New and prospective offerings mostly focused in Midwest, western US

Jaguar Transport Holdings and OmnTRAX made recent announcements. (Photo: Cimarron Valley Railroad)

Jaguar expands footprint

Joplin, Missouri-headquartered Jaguar Transport Holdings has acquired five short line railroads from Ogden, Utah-based The Western Group, a rail transportation services company. 

The Thursday announcement comes days after Jaguar said it had acquired an industrial park in Central Ohio.

Jaguar assumed operations of the following five railroads on Sunday: Cimarron Valley Railroad, which serves southwest Kansas, northern Oklahoma and eastern Colorado; Washington Eastern Railroad; Texas and Eastern Railroad, which has operations between Rusk and Palestine, Texas, along with the Texas State Railroad; Southwestern Railroad, which serves southern New Mexico; and Oregon Eastern Railroad.

Jaguar is also acquiring The Western Railroad Builders, a railroad engineering, design, construction and maintenance firm with industrial and railroad clients.


Jaguar partnered with the OPSEU Pension Plan Trust Fund to complete the acquisition.
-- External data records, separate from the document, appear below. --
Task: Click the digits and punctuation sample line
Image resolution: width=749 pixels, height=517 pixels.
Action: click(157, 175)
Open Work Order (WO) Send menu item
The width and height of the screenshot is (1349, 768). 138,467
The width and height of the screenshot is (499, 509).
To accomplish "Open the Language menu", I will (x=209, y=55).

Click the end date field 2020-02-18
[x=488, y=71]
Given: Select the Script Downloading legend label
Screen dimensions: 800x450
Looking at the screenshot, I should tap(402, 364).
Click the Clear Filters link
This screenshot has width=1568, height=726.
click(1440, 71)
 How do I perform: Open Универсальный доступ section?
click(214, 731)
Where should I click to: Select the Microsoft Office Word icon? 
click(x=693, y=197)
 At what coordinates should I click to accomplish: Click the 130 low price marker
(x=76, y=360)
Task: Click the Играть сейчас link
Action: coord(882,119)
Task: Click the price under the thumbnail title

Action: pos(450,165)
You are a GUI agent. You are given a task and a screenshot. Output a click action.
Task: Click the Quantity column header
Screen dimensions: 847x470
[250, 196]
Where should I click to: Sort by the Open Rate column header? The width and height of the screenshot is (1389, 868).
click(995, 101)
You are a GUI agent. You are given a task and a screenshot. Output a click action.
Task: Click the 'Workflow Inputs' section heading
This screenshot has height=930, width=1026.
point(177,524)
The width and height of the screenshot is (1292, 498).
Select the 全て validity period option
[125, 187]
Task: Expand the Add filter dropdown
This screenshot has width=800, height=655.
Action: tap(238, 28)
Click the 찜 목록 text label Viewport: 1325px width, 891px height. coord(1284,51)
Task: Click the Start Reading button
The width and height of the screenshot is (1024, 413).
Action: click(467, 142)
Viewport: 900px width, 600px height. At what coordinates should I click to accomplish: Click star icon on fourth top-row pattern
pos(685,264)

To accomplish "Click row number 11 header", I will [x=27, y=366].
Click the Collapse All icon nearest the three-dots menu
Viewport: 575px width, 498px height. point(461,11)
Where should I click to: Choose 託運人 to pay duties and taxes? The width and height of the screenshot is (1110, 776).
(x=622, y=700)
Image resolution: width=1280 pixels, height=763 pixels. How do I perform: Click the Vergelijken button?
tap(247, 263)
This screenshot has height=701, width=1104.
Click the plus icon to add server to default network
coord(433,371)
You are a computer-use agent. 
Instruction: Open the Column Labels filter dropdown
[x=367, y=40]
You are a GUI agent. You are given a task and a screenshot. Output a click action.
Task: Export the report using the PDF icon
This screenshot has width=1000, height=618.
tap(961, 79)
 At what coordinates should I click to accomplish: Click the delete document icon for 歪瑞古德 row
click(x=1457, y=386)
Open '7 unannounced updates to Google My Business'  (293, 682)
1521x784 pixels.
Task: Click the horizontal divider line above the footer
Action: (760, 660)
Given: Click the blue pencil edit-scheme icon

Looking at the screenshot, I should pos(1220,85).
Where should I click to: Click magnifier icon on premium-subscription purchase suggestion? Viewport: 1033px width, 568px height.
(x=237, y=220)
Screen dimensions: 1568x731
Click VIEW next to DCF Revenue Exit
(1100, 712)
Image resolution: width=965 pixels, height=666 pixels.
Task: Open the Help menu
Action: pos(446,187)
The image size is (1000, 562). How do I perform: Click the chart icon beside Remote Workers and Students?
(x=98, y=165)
The fund invests and manages one of Canada’s largest pension funds, with experience in investing in surface transportation and logistics, Jaguar said. 

“Our commercial team is industry and commodity specific, not property focused,” said Tim Enayati, Jaguar senior vice president for commercial development. This acquisition gives Jaguar’s commercial team “a deeper knowledge about specific industries and the ability to better understand our customers and provide meaningful logistics solutions.”

Just days earlier, on Oct. 30, Jaguar said that it had acquired the Marion Industrial Center in Marion, Ohio.

The logistics center in central Ohio has eight miles of rail infrastructure, 1.55 million square feet of distribution facilities, rail switching and railcar maintenance services, 3PL services, transloading operations and over 511 acres of industrial zoned land, with 200 additional acres zoned industrial ready for further development, according to Jaguar.


Jaguar will rename the rail-centric facility Marion Industrial Rail Park to enhance the focus on the rail infrastructure and opportunities to provide efficient and effective solutions to existing and new customers, Jaguar said.

The center interchanges with CSX (NASDAQ: CSX), according to Jaguar’s website. 

Real estate services firm Cushman & Wakefield, which brokered the sale of the Marion Industrial Center on behalf of Jaguar, said Friday that the center offers third-party logistics companies and manufacturing companies a laydown yard with “unprecedented” capacity, a rail-served auto ramp with storage for thousands of automobiles, a railcar repair facility and fully built out intermodal facility. The center also has transload capacity capable of unloading and loading multiple unit trains simultaneously, Cushman & Wakefield said. 

“This site is strategically located north of Columbus so that shippers can take advantage of tremendous multimodal transportation corridors,” said Michael Flynn, director of Cushman & Wakefield’s rail advisory group. “The Marion Industrial Center is capable of facilitating almost any type of rail-served freight or material movement with endless volume capacity, which is highly sought-after by rail shippers and companies looking to drive profit margin and competitive advantage by reducing their logistics costs.”

Financial terms of either transaction weren’t disclosed.

OmniTRAX readies business development sites in Illinois, Texas

Short line operator and logistics provider OmniTRAX has added sites in Illinois and Texas to its rail-ready sites program.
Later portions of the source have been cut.